Sun Dec 8th through Sat the 14th, 2019 at Vancouver Convention Center
Essentially the paper states an algorithm page 3 and the rest of the paper is based on explaining the "proof strategy", i.e., the authors explain the various results which are used to build the main convergence-rate theorem. I wonder how many NeurIPS readers will be able to get anything out of pages 3-7 which describes results from geometry. While the result might be of theoretical significance, the algorithm requires knowledge of the exponential map which is usually a very complicated operator. The main non-trivial manifolds for which the exponential map is actually known are the Grassmannian and Stiefel manifolds, hence I wonder if the authors should have just focused on these two manifolds which would considerably simplify the paper; and by specialising to these the results can probably be improved. I personally don't see much point in describing more general results (unless it's aimed at a more mathematical audience or in the appendices) unless the authors can generalise their results to more general retractions, which would improve the applicability of the results.
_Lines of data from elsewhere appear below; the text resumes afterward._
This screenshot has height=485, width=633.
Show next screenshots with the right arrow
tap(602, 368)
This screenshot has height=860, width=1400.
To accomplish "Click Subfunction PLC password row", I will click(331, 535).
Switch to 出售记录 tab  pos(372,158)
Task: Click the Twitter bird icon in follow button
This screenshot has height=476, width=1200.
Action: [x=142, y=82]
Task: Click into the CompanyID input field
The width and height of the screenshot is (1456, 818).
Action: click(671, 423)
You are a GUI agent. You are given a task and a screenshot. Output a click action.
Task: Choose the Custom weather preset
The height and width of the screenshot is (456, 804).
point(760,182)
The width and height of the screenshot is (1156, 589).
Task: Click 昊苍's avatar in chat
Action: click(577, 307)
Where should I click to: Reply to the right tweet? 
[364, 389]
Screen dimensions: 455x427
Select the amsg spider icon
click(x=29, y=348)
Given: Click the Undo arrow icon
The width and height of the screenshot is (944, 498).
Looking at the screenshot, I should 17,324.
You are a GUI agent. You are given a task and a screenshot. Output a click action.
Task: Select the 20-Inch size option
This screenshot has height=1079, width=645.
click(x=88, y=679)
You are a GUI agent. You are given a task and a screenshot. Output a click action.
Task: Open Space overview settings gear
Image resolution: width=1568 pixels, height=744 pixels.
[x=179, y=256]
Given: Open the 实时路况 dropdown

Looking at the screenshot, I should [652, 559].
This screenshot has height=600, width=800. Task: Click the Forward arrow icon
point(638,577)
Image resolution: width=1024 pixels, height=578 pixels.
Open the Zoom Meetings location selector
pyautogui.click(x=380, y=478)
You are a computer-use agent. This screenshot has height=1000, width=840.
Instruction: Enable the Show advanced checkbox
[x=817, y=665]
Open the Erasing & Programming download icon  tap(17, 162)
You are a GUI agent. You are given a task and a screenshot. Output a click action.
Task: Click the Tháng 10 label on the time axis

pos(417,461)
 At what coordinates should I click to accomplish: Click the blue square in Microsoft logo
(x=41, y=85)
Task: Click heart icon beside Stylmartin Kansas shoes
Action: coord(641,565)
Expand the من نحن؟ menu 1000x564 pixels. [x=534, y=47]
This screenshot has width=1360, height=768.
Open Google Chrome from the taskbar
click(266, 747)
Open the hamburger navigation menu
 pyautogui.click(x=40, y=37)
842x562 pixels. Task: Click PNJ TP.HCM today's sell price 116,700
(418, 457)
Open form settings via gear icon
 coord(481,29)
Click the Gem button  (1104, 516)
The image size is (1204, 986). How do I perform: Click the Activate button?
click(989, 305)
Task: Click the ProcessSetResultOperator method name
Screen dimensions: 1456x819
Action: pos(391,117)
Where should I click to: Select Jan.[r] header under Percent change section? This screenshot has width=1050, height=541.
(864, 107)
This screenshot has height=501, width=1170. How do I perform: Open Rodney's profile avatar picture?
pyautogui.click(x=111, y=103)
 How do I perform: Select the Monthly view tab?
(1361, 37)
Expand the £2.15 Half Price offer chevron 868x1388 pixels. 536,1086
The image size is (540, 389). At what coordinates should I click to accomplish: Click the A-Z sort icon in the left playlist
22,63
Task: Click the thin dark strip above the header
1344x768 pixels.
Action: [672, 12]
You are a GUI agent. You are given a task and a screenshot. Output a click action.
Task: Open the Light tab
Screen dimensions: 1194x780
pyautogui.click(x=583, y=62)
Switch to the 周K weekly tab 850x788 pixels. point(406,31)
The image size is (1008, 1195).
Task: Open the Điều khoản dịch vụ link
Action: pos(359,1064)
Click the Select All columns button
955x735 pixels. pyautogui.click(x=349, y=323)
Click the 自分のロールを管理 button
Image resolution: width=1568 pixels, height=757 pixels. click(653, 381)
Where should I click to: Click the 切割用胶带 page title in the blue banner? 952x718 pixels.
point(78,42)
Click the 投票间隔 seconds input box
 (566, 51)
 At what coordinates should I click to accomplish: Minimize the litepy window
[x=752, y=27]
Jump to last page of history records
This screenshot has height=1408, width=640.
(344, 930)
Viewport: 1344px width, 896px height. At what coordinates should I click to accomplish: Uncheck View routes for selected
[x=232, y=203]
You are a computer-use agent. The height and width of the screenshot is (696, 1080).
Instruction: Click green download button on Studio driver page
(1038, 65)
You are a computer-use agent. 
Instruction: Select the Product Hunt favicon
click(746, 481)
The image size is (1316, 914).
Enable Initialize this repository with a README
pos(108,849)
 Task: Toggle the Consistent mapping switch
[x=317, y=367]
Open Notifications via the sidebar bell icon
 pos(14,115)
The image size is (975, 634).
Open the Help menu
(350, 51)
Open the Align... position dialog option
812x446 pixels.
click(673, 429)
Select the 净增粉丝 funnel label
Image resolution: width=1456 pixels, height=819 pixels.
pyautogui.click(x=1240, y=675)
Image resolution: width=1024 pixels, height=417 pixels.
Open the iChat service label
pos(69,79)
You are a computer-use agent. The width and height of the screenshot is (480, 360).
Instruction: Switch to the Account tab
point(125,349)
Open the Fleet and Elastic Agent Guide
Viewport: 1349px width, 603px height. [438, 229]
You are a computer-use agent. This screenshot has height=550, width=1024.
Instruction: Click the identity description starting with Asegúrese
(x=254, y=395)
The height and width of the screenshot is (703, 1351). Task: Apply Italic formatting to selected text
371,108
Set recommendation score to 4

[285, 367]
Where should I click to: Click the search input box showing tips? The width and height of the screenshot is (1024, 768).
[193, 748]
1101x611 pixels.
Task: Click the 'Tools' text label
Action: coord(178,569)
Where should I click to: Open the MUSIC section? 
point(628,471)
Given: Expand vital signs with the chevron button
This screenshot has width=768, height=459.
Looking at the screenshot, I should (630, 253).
In this paper the authors propose an algorithm for optimization over manifolds, capable of converging to second-order stationary points, with a rate of convergence of 1/eps^2 The presentation of the paper in general, and the results in particular, is quite clear. I particularly really liked the introduction (despite some typos), and the review of existing work and results. The proofs seem to be correct, although I didn't follow carefully the supplementary material. I appreciate the presence of examples, but the analysis there is somehow poor. What about the complexity of each manifold? How does this affect the constants in your results? What about the rate of convergence? In the Reproducibility Checklist answers, the authors say that the code is available for dowloading. However, I couldn't find it in the paper. Minor comments: There are some typos and weird sentences, specially in the introduction. For instance - "Riemnnian manifolds, but not clear about the complexity..." - escapes (an approximate) saddle pointS Also in the footnote 2, it doesn't specify that \lambda_min is the eigenvalue of the Hessian. I think that the enumeration in page 5 (after Lemma 1) is not necessary.
The authors analyse gradient methods on Riemannian manifolds and prove that their suggested algorithm escapes saddle points with a specific rate. This work was technical but clearly written. The quality is good. The work is significant. Only limited experiments were conducted.